OHDSI Home | Forums | Wiki | Github

Error implementing WebAPI in google cloude environment

Hi,
I am trying to run the CohortDiagnostics on a workspace that is installed on a Google Cloud environment that uses BigQuery. I got this error and I was hoping that someone ran into the same one:
Error in FALSE: Error executing SQL:
java.sql.SQLException: [Simba]BigQueryJDBCDriver Error executing query job. Message: Not found: Dataset ProjectID:Schema_name was not found in location US
An error report has been created at Path_to_/errorReportSql.txt

I had to impute the name of project ID and schema name. I believe the error happens because the lowLevelExecuteSql adds the project name to the query and BigQuery does not allow it in the query. I think the error happens within lowLevelExecuteSql. I have been trying to debug and see where does the projectID get added but no luck.
The “executeSql”, “querySql”, and “renderTranslateQuerySql” is working.

Thanks,
Lina

Hi @LinaSulieman
This problem is probably related to the fact that the scheme is case-sensitive in BigQuery. Can you check that the schema for lowLevelExecuteSql function and schema in the database write the same way?

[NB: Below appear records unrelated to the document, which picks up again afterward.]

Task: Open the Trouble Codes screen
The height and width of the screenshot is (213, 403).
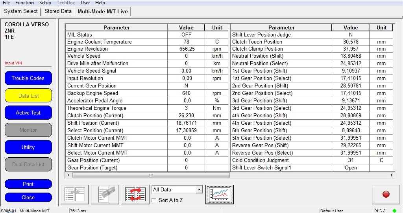Action: click(x=28, y=78)
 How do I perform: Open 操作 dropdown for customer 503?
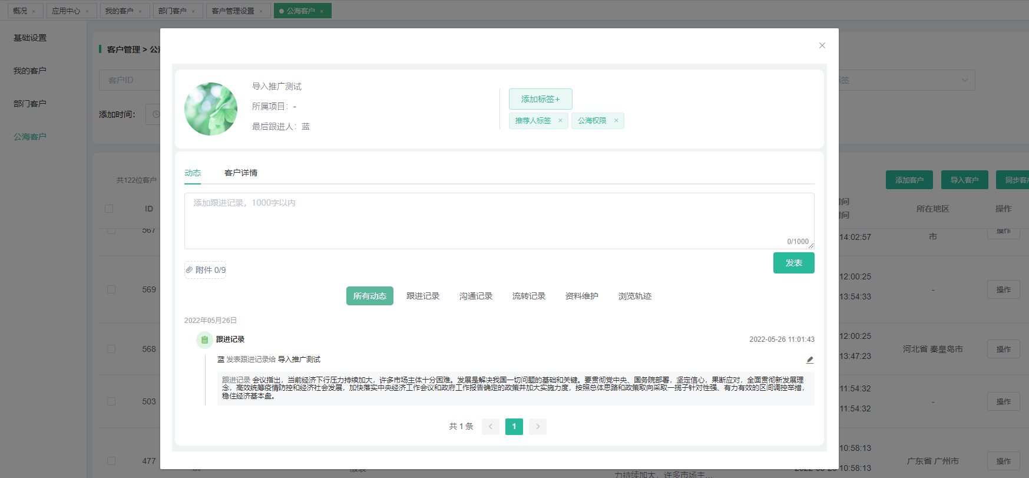pos(1003,401)
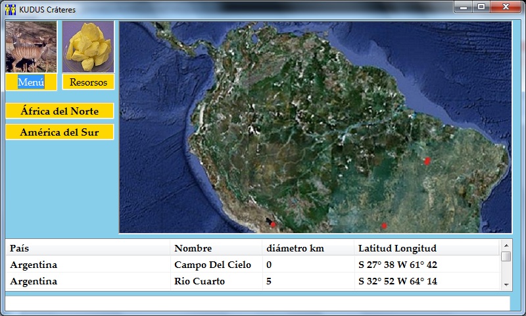526x316 pixels.
Task: Sort by the Nombre column header
Action: click(x=216, y=248)
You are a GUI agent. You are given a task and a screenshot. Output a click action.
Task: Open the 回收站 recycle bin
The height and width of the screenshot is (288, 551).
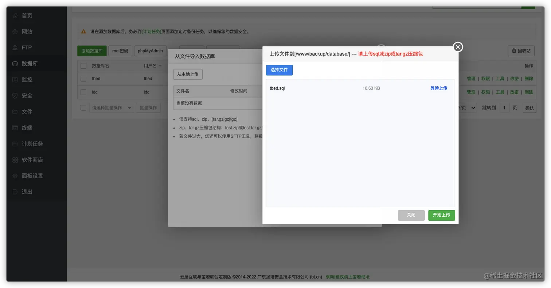pos(521,51)
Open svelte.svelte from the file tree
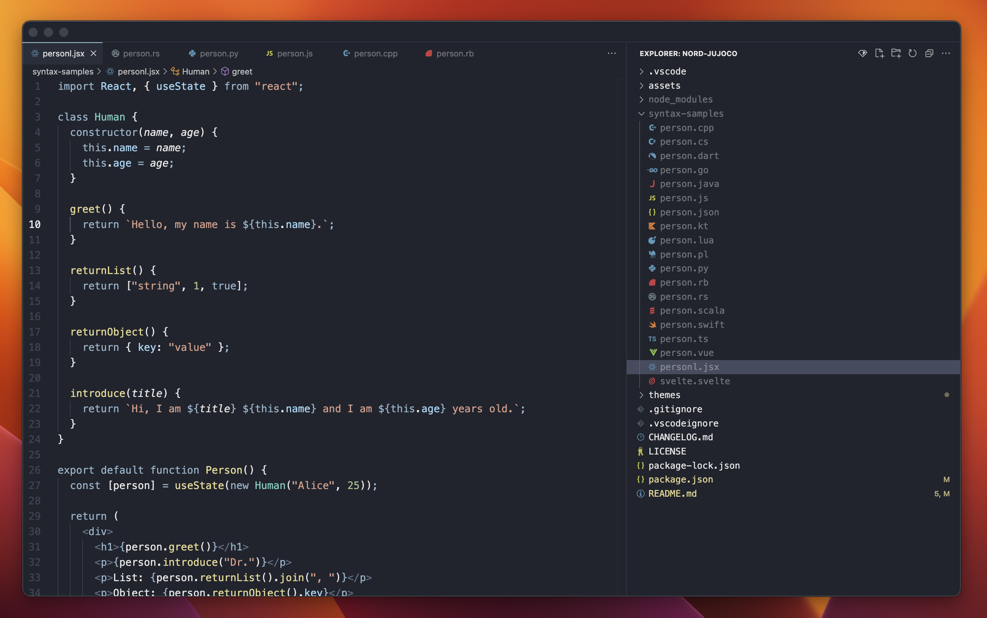The image size is (987, 618). (695, 381)
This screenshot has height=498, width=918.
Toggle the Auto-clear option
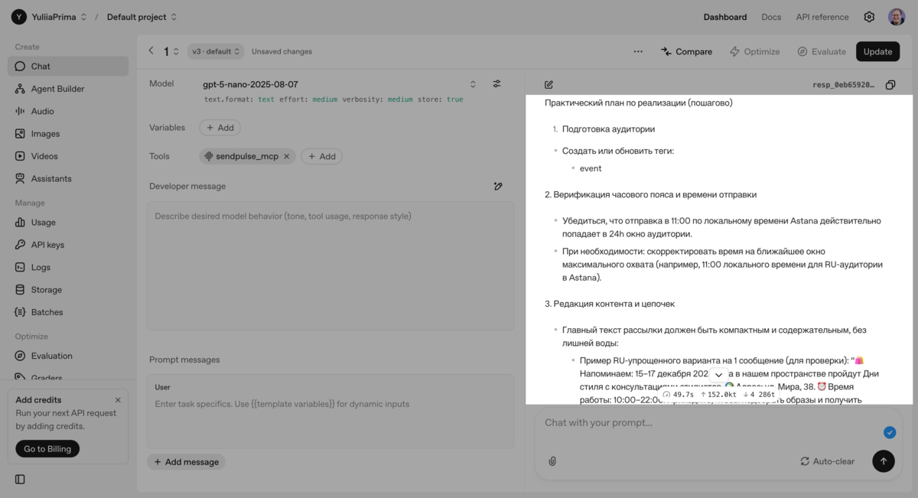(827, 461)
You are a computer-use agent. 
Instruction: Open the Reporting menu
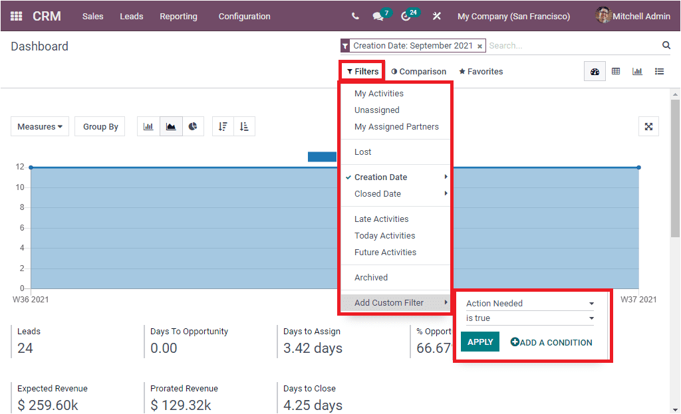click(x=178, y=16)

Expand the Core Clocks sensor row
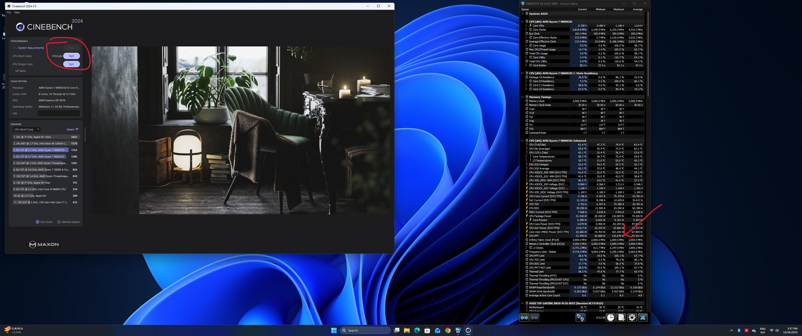[526, 30]
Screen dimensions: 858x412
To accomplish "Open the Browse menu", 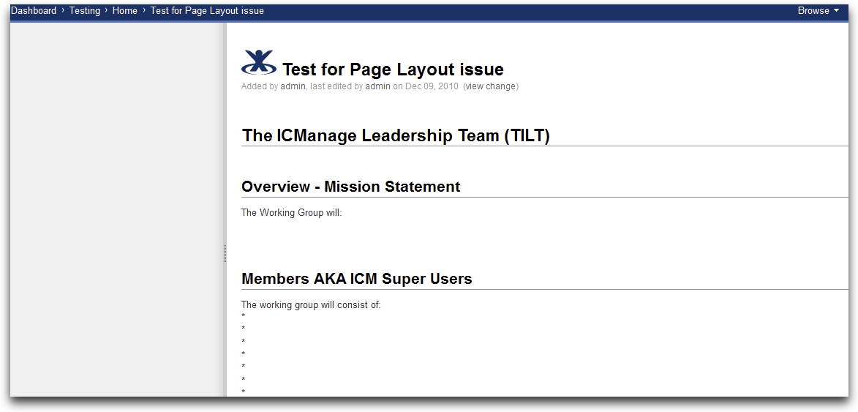I will [x=818, y=10].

You can read more about this here: 7 "Gotchas" for Data Engineers New to Google BigQuery

Case Sensitivity – Unlike most RDBMS, BigQuery is case sensitive, not only for string comparison, but for object names as well. For string comparison, using The UPPER function on both sides (or one side of comparing to a literal) will eliminate the effect of case sensitivity. Curiously, although object names are case sensitive when referenced in a FROM clause, column names are not case sensitive.

1 Like

Hi @Yaroslav,
Thanks for replying. Yes, I had the case sensitivity issue and I already solved it. When I looked at the sql that is passed to the lowLevelExecuteSql, it has the correct name including the case of the letters. So the SQL in lowLevelExecuteSql and the database is the same. The only difference is that the SQL in lowLevelExecuteSql has the project ID in the SQL and I think bigquery does not allowed the project ID. I tried a query that has the projectID in querySql and I got the same error that the database does not exist. Once I removed the projectID, the query worked.

Do you know if or where lowLevelExecuteSql adds the project name? I tried to find it but I couldn’t

I don’t know a solution, but maybe @jposada has come across this.

@LinaSulieman just to clarify, why do you want to be able to specify a projectId or name in your SQL? Sounds like everything works if you do not specify it? Or - where is the project ID specified and being inserted into a SQL stmt?

@gregk , the query does not work once the project ID is added. The query only requires the database name. Once the project ID is added, the query won’t run and I get the error. I think there is line or a place where the low level SQL excecution adds the project name. I tried to locate that line but I couldn’t

are you specifying a project setting in your JDBC connection string? Could you please paste here your connection string (masking anything confidential)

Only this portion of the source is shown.